11-01-2010, 09:14 AM
(10-31-2010, 09:43 PM)Aroniusz napisał(a): wydaje mi się, że muszą być dobre te wzmaki bo trudno znaleźć używkę na europejskim rynku przynajmniej te z serii Puma.
maciek_lukas skrobnij coś więcej na temat TecAmpów i czym one się różnią od Marków?
Co prawda Maćkiem nie jestem - ale to ja łyknąłem jego Pume.

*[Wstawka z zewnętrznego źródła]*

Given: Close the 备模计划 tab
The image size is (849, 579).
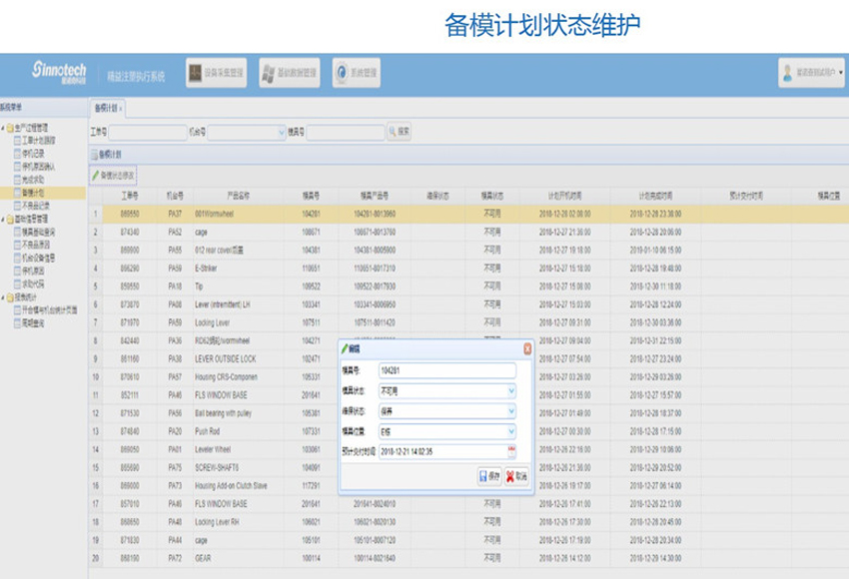Looking at the screenshot, I should [x=122, y=108].

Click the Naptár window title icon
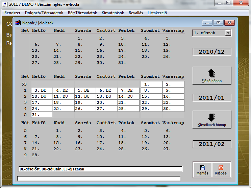click(x=18, y=23)
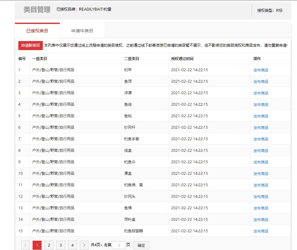Select current page 1 button
The width and height of the screenshot is (297, 250).
point(37,245)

A oto i mój zestaw ekspozycyjny
Puma ma krystaliczne brzmienie. Jest tak "przezroczysta", że aż nijaka brzmieniowo - jak żaden inny wzmacniacz (przynajmniej z tego co słyszałem włącznie z walterem woodsem) daje pograć basówce.
"Rokersi" mogą o niej spokojnie zapomnieć Nada się do jazzu, gospel, fusion - tam gdzie ma być sterylnie bez podbarwiania.
W porównaniu do Markbassa - właściwie nie ma co porównywać - grałem na "żółtku" 2 lata i zmieniłem właśnie na pumę. Mark ma bardzo agresywny i nienaturalny preamp - pompuje brzmienie "decybelami", przez co jak dla mnie plastikiem wali .
W każdym razie Puma to bardzo specjalistyczne narzędzie - z uniwersalnością ma niewiele wspólnego.